## TUGAS A
Tuliskan kembali baris-baris entri data, dari baris yang memuat "Buy 10.000 Bit for ₺1.009,10" sampai dengan baris yang memuat "will click(x=489, y=384).".

## TEKS YANG DIBERIKAN
_____
Boleh dikatakan bahwa tantangan utama yang dihadapi pemerintahan daerah di Indonesia (juga negara-negara berkembang lain) adalah bagaimana menciptakan sebuah tata pemerintahan yang baik (good governance) dan pemerintah yang bersih (clean government). Tantangan tersebut muncul karena banyaknya persoalan nyata yang dihadapi oleh pemerintahan daerah dan masyarakat yang belum dapat diselesaikan. Masalah pengangguran, kemisikinan, rendahnya mutu dan kesempatan memperoleh pendidikan, serta rendahnya tingkat kesehatan warga adalah beberapa contoh permasalahan yang dihadapi pemerintah daerah.
Banyaknya persoalan yang belum dapat diatasi tersebut sebagian disebabkan oleh absennya fungsi tata pemerintahan yang baik, yang berimbas pada buruknya sistem manajemen pengelolaan pemerintahan. Pemerintahan kabupaten/kota (Pemkab) seharusnya dapat menciptakan ruang bagi masyarakat untuk berpartisipasi, dan kebijakan yang diambil bersifat terbuka (transparan), sehingga pertanggungjawaban pemerintah terhadap publik bersifat objektif dan wajar. Dalam masalah ini, legalisasi transparansi menemukan urgensinya.
_____
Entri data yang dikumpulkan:

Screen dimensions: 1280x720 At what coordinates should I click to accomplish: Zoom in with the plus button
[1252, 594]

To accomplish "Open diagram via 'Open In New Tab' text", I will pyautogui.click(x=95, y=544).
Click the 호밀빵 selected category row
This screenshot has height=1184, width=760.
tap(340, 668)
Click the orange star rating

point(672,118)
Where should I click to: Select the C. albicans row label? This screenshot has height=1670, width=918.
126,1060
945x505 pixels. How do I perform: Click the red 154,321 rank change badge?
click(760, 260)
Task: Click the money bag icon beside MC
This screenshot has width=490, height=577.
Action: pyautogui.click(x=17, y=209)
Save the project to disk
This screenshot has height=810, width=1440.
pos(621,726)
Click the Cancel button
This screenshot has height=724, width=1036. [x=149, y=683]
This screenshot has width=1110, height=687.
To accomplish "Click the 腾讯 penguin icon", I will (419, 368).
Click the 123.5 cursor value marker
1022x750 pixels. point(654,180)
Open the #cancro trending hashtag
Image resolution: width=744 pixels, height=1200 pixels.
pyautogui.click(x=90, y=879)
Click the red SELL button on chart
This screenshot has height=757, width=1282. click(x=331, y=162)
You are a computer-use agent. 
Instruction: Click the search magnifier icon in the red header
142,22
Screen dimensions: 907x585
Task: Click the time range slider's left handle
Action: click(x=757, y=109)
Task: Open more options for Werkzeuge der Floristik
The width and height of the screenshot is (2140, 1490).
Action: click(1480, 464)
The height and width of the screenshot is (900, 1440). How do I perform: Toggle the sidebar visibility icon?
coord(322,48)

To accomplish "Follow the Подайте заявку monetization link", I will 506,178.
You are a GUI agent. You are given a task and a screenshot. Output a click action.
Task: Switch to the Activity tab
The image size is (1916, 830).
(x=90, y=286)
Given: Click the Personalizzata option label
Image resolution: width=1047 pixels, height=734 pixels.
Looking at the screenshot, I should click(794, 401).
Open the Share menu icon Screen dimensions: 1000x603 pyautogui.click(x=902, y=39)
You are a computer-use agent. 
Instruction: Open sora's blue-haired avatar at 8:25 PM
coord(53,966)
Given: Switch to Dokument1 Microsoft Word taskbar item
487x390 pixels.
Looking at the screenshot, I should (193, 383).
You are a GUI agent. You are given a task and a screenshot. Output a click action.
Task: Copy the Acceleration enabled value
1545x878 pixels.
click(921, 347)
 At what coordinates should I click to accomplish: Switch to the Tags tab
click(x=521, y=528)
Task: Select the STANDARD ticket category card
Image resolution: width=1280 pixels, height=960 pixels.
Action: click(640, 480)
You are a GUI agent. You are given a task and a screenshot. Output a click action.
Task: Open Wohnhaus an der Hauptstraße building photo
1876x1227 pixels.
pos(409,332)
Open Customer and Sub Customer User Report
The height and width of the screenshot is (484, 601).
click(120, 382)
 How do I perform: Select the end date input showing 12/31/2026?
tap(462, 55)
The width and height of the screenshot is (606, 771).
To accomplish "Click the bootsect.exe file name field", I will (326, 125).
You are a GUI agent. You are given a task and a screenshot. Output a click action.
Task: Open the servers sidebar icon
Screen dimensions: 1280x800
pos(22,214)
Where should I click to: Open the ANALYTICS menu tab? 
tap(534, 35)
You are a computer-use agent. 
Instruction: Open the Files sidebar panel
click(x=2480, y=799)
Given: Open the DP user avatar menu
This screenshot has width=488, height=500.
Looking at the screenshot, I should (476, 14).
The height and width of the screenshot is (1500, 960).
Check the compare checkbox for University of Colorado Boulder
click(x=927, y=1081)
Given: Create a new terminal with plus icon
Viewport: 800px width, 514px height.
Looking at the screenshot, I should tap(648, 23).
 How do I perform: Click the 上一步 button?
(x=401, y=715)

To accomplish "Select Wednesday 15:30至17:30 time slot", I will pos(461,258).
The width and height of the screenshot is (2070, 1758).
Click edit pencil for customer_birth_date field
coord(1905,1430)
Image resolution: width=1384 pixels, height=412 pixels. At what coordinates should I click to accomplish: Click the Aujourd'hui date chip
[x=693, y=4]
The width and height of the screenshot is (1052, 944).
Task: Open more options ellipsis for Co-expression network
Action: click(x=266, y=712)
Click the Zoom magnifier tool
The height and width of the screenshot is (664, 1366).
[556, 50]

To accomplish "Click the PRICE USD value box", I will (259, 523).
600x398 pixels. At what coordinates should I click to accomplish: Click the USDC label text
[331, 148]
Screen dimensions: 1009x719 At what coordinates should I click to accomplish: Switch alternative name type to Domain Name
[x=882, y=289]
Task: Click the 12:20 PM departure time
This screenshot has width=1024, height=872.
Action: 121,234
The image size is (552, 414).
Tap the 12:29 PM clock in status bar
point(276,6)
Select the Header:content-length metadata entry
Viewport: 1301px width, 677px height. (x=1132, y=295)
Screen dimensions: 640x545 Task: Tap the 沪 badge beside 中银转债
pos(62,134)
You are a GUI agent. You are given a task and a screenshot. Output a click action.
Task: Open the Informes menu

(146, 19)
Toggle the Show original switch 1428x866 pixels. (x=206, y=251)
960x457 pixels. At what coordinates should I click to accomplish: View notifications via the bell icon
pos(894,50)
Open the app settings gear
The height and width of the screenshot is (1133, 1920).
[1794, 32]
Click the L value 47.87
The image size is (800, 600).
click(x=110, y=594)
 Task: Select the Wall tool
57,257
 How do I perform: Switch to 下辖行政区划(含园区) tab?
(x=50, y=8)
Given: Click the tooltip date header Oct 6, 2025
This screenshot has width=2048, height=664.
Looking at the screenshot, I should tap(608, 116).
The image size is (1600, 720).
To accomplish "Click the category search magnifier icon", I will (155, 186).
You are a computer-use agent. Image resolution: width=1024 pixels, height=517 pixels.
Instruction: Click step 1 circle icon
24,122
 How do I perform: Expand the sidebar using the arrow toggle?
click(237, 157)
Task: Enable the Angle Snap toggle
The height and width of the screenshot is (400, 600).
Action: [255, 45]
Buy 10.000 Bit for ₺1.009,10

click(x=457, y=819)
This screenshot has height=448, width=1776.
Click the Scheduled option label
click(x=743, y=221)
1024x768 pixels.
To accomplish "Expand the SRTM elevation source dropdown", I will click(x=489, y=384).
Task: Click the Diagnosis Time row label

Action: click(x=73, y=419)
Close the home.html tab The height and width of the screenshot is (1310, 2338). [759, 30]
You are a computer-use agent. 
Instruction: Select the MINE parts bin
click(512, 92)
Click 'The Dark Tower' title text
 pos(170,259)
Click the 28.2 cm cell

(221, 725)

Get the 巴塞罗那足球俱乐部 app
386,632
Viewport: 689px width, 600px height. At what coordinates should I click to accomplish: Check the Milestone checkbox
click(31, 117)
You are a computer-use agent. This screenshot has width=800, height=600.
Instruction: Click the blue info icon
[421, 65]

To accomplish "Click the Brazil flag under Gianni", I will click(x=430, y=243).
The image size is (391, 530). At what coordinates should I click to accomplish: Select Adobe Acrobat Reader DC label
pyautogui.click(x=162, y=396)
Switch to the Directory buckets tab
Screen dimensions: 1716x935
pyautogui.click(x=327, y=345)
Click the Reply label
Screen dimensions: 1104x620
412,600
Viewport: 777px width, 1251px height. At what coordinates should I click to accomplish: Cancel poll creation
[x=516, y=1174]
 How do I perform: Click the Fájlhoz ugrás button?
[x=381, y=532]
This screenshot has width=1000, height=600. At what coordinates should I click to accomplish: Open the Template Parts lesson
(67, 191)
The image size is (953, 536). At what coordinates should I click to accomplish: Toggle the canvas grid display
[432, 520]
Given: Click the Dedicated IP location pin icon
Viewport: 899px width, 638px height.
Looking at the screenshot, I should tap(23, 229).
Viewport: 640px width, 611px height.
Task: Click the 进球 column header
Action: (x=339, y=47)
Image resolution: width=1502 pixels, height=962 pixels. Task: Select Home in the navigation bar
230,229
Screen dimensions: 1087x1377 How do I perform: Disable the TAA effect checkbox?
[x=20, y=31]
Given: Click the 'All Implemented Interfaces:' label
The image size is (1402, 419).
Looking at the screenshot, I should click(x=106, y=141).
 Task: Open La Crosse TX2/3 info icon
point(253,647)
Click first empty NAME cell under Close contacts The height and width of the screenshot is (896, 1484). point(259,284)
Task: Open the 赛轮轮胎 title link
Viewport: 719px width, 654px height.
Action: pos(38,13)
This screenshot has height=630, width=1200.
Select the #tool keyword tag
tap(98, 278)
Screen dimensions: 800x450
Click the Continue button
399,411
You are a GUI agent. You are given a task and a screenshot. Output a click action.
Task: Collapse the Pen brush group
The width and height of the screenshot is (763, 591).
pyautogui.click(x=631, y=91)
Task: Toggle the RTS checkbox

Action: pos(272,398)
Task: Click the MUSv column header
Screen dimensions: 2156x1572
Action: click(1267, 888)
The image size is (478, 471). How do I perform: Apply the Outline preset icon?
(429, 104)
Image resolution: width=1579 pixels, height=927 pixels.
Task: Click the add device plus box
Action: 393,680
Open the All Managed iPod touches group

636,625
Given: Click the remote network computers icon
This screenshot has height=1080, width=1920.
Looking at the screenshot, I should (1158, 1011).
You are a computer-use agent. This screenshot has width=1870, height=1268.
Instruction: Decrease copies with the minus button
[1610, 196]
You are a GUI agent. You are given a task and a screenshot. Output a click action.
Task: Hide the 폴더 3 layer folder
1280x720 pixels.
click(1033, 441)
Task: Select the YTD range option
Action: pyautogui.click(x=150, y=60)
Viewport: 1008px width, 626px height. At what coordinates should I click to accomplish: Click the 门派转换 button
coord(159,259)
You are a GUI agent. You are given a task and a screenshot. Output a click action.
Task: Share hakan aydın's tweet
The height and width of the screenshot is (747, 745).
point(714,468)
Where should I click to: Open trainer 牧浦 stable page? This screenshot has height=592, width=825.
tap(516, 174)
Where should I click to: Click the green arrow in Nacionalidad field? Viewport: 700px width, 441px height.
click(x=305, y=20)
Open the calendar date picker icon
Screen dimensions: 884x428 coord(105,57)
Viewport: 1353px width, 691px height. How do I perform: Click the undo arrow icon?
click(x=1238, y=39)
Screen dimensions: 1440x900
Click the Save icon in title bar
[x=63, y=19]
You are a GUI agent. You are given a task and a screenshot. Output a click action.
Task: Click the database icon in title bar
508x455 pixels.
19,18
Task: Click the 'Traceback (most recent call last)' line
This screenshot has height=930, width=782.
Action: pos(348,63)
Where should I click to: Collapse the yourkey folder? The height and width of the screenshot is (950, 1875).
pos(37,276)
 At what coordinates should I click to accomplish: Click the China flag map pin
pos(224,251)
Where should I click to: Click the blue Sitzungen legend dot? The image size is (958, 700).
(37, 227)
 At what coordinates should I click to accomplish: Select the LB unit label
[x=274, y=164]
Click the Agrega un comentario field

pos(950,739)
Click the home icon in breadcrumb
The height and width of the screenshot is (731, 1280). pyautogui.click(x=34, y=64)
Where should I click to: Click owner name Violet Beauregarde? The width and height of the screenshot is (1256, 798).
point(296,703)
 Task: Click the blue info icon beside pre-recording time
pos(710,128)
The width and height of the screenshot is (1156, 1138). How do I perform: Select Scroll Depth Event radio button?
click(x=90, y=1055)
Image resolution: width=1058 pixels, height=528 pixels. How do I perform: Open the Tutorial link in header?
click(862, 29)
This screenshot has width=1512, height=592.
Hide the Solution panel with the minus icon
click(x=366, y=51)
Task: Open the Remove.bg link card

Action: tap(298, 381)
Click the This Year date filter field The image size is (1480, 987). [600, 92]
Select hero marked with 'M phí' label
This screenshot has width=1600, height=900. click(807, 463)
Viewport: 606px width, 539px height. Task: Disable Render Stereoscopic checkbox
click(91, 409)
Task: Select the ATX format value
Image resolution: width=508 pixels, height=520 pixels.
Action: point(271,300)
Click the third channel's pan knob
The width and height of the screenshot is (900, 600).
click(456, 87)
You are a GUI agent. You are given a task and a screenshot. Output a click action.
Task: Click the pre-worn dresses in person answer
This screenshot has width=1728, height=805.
_____
## TUGAS B
Ganti "kebijakan" dengan "keputusan" pada bagian teks tentang tata pemerintahan yang baik, dari "Banyaknya persoalan yang" sampai dengan "transparansi menemukan urgensinya.", lalu tuliskan bagian tersebut.

## JAWABAN A
Buy 10.000 Bit for ₺1.009,10

click(x=457, y=819)
This screenshot has height=448, width=1776.
Click the Scheduled option label
click(x=743, y=221)
1024x768 pixels.
To accomplish "Expand the SRTM elevation source dropdown", I will click(x=489, y=384).

## JAWABAN B
Banyaknya persoalan yang belum dapat diatasi tersebut sebagian disebabkan oleh absennya fungsi tata pemerintahan yang baik, yang berimbas pada buruknya sistem manajemen pengelolaan pemerintahan. Pemerintahan kabupaten/kota (Pemkab) seharusnya dapat menciptakan ruang bagi masyarakat untuk berpartisipasi, dan keputusan yang diambil bersifat terbuka (transparan), sehingga pertanggungjawaban pemerintah terhadap publik bersifat objektif dan wajar. Dalam masalah ini, legalisasi transparansi menemukan urgensinya.